--- START ---
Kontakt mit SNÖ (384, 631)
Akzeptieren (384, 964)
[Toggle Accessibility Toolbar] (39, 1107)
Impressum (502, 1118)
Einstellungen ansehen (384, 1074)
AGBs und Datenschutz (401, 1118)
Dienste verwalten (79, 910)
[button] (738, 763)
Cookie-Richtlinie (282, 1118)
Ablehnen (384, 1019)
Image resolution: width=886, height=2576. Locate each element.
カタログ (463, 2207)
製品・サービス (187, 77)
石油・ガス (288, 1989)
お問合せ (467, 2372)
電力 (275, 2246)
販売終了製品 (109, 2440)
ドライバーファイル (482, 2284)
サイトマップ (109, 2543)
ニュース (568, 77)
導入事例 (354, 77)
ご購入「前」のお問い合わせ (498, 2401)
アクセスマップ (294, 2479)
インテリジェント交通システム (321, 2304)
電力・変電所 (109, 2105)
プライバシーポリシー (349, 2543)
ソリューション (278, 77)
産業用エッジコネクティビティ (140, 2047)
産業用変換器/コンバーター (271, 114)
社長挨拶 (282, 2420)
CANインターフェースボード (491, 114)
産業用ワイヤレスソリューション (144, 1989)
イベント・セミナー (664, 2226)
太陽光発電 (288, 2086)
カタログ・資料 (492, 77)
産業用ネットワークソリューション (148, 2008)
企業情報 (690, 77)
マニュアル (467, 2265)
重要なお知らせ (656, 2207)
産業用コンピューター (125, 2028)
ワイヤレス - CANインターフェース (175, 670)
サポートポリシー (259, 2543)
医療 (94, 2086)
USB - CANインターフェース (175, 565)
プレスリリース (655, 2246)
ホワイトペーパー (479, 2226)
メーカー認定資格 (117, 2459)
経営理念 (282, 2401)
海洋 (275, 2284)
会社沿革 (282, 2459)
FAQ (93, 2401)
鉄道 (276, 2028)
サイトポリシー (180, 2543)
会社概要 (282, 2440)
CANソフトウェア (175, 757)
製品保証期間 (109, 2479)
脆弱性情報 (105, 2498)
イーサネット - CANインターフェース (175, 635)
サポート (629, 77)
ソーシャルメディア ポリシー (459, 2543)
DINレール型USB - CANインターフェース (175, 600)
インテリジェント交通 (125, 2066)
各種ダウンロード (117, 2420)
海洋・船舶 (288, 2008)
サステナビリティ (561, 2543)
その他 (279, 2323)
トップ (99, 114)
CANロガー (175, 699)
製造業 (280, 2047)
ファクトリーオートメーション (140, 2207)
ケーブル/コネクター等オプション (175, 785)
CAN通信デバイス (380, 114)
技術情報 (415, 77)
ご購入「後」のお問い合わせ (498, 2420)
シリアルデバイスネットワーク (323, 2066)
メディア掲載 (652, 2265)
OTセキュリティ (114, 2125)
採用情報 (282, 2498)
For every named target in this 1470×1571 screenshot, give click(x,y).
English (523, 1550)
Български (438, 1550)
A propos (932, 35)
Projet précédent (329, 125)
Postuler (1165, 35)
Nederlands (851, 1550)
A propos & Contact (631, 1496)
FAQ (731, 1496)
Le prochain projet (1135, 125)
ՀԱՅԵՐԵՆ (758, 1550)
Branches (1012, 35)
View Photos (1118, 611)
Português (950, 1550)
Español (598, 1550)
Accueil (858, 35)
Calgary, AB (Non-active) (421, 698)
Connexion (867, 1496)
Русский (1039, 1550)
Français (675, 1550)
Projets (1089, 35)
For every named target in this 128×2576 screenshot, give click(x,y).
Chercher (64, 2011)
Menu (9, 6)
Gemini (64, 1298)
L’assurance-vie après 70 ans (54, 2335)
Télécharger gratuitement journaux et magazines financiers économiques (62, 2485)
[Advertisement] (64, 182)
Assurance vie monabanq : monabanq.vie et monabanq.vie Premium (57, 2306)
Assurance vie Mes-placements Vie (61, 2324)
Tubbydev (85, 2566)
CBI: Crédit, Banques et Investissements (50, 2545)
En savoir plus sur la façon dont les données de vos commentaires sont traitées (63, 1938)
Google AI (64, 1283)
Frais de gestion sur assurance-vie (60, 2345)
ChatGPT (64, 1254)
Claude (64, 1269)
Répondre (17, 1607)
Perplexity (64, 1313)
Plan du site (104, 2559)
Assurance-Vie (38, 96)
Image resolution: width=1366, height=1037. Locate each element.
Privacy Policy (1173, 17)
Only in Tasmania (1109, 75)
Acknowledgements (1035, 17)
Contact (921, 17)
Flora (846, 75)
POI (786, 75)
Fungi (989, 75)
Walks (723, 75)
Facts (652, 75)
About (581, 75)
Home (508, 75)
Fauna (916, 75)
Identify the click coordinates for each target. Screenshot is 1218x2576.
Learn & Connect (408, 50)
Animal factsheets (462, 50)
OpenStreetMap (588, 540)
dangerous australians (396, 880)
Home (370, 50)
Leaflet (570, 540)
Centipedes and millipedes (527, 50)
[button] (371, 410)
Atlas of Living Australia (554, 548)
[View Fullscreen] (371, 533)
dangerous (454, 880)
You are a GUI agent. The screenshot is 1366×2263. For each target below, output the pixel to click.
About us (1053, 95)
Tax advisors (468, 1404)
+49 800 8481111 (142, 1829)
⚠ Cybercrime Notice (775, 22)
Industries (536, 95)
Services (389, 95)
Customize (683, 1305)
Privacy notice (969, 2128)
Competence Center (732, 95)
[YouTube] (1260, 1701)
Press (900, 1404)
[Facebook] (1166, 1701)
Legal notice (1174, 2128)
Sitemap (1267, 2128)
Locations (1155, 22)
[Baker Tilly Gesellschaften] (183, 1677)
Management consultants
--- END ---
THE PROBLEM — Collect each line above holding the string "width".

EXERCISE SOLUTION —
Image resolution: width=886, height=2576. Locate each element.
Image resolution: width=1366, height=1037. Locate each element.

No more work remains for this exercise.